Segment Open
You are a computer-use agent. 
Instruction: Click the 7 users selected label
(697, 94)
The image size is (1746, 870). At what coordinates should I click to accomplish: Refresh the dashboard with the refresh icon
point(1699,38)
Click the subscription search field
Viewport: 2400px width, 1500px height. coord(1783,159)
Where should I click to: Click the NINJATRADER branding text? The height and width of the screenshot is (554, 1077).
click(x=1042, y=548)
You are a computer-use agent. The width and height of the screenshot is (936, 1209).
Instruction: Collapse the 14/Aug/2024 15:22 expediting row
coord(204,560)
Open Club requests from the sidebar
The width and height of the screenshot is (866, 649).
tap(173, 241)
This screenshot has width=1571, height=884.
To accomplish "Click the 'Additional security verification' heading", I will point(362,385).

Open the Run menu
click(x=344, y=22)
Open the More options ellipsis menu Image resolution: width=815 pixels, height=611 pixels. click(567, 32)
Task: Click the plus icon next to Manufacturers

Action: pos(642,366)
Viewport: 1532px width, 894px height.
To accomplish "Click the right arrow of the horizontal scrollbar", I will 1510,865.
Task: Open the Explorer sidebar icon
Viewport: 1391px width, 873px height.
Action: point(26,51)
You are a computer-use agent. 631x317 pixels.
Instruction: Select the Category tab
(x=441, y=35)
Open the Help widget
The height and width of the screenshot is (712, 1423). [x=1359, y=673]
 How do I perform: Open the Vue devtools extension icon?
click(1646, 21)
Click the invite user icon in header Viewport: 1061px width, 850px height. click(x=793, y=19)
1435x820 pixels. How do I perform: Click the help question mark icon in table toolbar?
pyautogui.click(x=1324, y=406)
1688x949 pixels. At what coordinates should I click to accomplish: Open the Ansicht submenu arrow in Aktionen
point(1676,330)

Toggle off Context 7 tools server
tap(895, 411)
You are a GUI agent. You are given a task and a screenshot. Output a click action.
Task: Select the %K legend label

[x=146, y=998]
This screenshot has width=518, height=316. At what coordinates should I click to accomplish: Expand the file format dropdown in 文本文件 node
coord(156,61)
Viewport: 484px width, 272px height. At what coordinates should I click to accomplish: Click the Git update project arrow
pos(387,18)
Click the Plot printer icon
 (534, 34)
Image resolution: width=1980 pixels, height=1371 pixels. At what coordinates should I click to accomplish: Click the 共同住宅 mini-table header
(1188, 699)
Segment Closed
• Your instructions
Answer with one number, namely the count of lines in the entries that include the word "will".

• Answer box
2